Artılar-Yerçekiminin kontrolüyle birlikte yeni bir oynanış tarzı. Sade hikâye.
Eksiler-Oynanıştaki büyük eksiklik. Çoğunlukla bulunan grafik hataları, uyumsuz sesler.
Güneşin ten yakan sıcağı Davis'e vurdukça, çalıştığı polis departmanının merkez binasına daha çabuk girmek istiyordu. Elinde kalan son işlerini halledecek ve canından çok sevdiği karısının ve kızının yanına, yani yuvasına dönüş yapacaktı. Ama hayat her zaman bize istediklerimizi vermez. İşte Davis de o gün hayatında daha önce yaşamadığı, belki de hayatının en büyük macerasına, Inversion'a çok yakındı. Leo'dan selamını aldı ve arabasına bindi. Evine giderken Leo'yu da, evine bırakacaktı. Ne de olsa komşuydular. Ama Inversion geldi ve Davis'i buldu. Her şeyin başlangıcı olan bu nokta, belki de Davis'e eski yaşamının kolaylığını hatırlatacak tek şeydi... Güneş sönüyor... Size yukarıda bahsettiğim kısım oyunun hemen başı, daha neler olup bittiğini idrak etmeye çalıştığımız o anlar. İsterseniz bu kadar edebiyatı bir kenara bırakalım ve Inversion'a derin bir bakış atalım.

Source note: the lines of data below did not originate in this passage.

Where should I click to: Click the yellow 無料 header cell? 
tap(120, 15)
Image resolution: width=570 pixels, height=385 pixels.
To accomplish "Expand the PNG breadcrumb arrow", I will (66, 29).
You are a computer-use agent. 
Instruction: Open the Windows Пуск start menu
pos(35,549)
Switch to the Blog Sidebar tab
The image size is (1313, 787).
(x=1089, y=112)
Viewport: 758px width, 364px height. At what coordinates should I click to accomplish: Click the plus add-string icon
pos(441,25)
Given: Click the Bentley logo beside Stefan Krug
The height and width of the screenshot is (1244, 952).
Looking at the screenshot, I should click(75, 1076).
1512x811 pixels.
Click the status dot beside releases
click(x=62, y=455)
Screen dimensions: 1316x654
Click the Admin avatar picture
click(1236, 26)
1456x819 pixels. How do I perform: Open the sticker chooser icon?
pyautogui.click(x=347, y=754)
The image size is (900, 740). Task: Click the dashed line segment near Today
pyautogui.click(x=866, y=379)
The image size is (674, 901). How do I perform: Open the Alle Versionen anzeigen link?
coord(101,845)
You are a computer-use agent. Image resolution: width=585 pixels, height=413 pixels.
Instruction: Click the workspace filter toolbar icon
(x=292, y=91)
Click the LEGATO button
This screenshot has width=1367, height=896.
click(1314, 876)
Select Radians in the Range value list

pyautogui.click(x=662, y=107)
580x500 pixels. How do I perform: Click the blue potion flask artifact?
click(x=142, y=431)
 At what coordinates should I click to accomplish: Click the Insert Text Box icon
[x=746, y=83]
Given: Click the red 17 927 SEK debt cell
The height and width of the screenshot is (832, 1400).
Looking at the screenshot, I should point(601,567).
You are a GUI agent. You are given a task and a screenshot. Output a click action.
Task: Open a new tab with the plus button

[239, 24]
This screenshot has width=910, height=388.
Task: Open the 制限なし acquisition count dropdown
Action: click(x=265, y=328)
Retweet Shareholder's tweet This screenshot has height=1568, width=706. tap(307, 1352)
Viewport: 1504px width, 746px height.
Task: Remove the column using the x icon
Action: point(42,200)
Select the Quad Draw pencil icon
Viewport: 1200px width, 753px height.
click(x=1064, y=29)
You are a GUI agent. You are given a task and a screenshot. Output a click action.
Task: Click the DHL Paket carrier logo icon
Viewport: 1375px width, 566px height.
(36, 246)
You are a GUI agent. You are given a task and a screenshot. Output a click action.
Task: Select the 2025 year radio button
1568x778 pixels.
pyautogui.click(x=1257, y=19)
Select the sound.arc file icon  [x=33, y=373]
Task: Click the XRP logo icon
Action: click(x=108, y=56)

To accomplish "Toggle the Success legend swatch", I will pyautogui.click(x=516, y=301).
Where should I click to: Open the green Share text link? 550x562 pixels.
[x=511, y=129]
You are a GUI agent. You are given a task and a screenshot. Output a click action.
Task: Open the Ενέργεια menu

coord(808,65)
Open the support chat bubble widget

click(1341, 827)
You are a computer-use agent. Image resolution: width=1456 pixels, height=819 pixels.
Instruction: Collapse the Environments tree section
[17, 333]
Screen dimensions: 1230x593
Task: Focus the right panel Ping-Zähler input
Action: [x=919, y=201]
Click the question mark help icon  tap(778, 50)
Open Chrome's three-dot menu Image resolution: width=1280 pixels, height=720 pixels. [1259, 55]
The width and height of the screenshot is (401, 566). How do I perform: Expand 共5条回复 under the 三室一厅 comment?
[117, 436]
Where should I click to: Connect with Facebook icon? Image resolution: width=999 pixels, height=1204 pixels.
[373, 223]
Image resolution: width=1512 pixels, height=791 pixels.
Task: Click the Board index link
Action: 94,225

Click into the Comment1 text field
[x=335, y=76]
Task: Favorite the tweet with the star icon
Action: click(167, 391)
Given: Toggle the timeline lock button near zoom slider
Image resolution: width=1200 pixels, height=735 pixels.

Inversion'un hikâyesi sokakta başlıyor. Hangi gezegenden geldiklerini bilmediğimiz, daha çok uzaylıya benzeyen "Lutadore" olarak adlandırılan bir tür mahluk sınıfı, dünyanın altını üstüne getiriyor. Önlerinde ne varsa parçalıyor, yok ediyor. Biz de ana karakterimiz Davis olarak, onun hem komşusu, hem partneri Leo'nun da yardımını alarak, bu mahlukların yarattığı kaos ortamı içerisinde karımızı ve kızımızı aramaya koyuluyoruz. Inversion'un hikayesi anlattığım kadar sade. Tam olarak bir oyun senaryosu. Oyun içinde gördüğünüz olaylara da şaşırmanız imkansız denecek kadar güç. Çünkü her şey standart. Herhangi bir olayı görünce "Aman Allah'ım, nasıl oldu da böyle oldu!" diyemiyorsunuz. Bir de buna önceden hazırlanmış hikaye geçişleri eklenince, oyun yapmacık bir hikayenin peşinden gittiğimiz, sıradan bir üçüncü şahıs nişancı (third person shooter) oyunu olmaktan çok da ileriye gidemiyor. Leila, seni bulacağım Oyunun hikâyesi bana göre ortalamanın üstünde seyrediyor ama vasat oyun dinamikleri bu senaryonun üstünü örtüp, "Sakın ha, bu oyuna yüksek puan vermeyin!" diye bağırıyor. Bugüne kadar oynadığım üçüncü şahıs nişancı oyunlarının hiçbirinde görmediğim bu vasat oynanış tarzı, yapımcı firma Saber Interactive'ın Gears of War'dan ilham aldığı fikrini bana kanıtlamaya yetiyor. Ama sevgili Saber, bazı zamanlar kopyalamak daha iyidir, bakarak çizmek değil.
Bir oyunun oynanış şeklini bu kadar kötülemek kendi açımdan da kötü ama gerçekten vasat. Örnek vermek gerekirse, "sözde" yıkılabilen çevre sadece firmanın önceden hazırladığı yerlerden oluşuyor. Yani firmanın sizin yıkmanızı istediği yerleri yıkabiliyorsunuz sadece. Ya da partneriniz Leo ile çıktığınız bu zorlu mücadelede oyun sizin atlamanızı ya da kapıyı açmanızı istemedikçe açamıyorsunuz, o "F" tuşu gözükmüyor arkadaş. Leo'yu bekliyorsunuz, birlikte açıyorsunuz, arkanız dönükken aniden önünüze dönüyorsunuz (Nasıl oluyorsa!) vesaire.